**PROBLEM TO SOLVE:** Transcribe exactly the entries from the "Click the lf@cleanmanager.dk email cell" line to the end, both included, minus pictures.
[[ SOURCE MATERIAL, beginning ]]
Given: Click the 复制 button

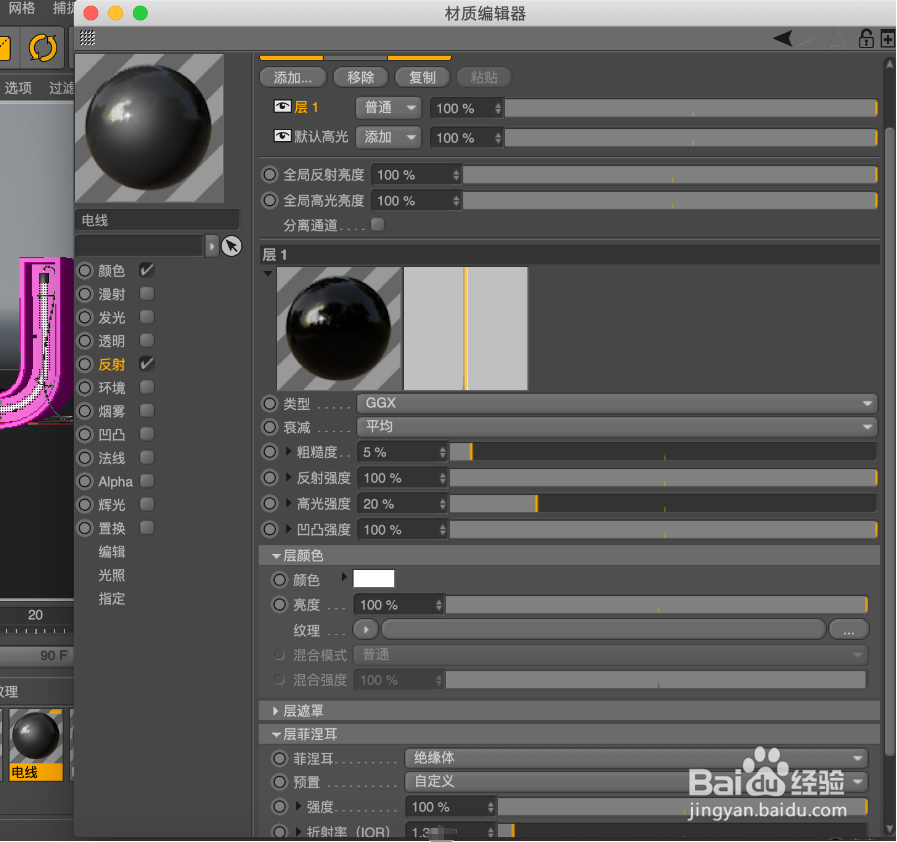Looking at the screenshot, I should [x=422, y=77].
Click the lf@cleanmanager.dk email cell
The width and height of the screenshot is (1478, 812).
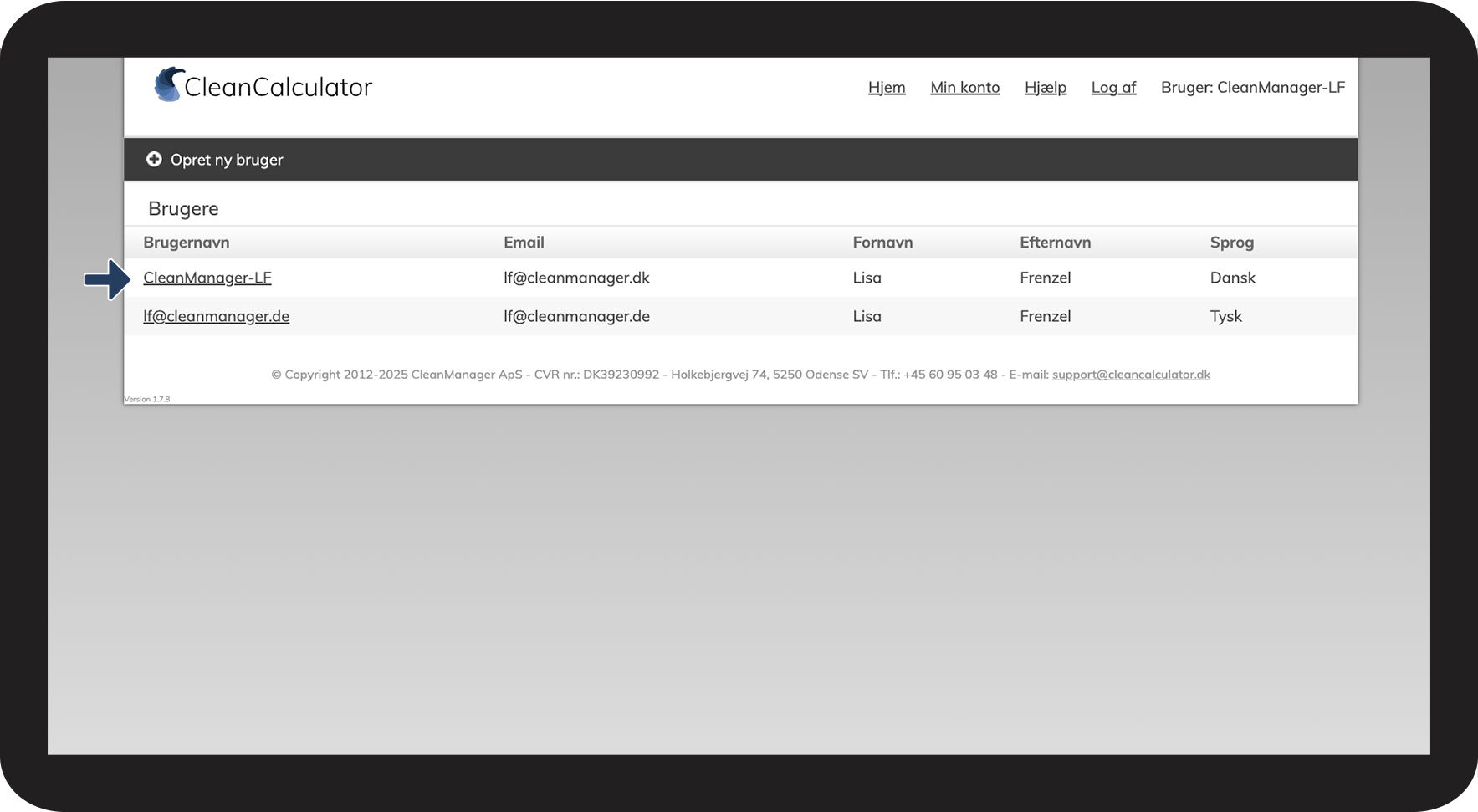point(576,278)
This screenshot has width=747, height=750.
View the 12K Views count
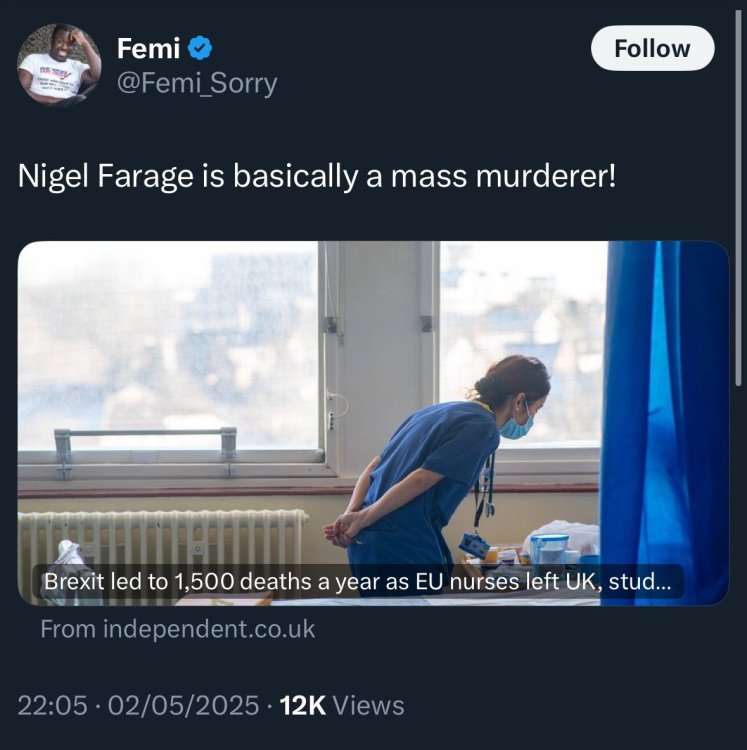coord(342,705)
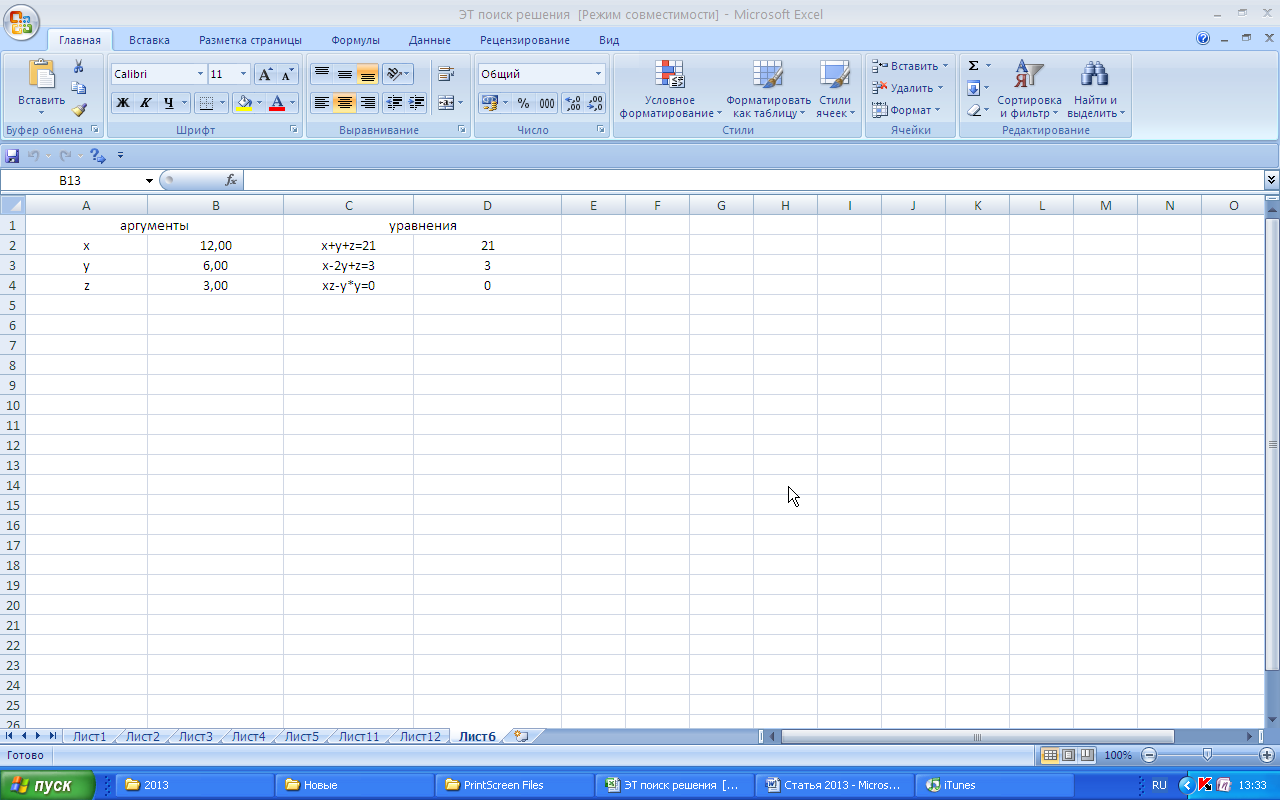Click the percent style icon

click(x=523, y=103)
[[ SOURCE MATERIAL, end ]]
**RESPONSE BELOW:**
Click the lf@cleanmanager.dk email cell
The width and height of the screenshot is (1478, 812).
point(576,278)
This screenshot has width=747, height=750.
View the 12K Views count
coord(342,705)
Click the percent style icon

click(x=523, y=103)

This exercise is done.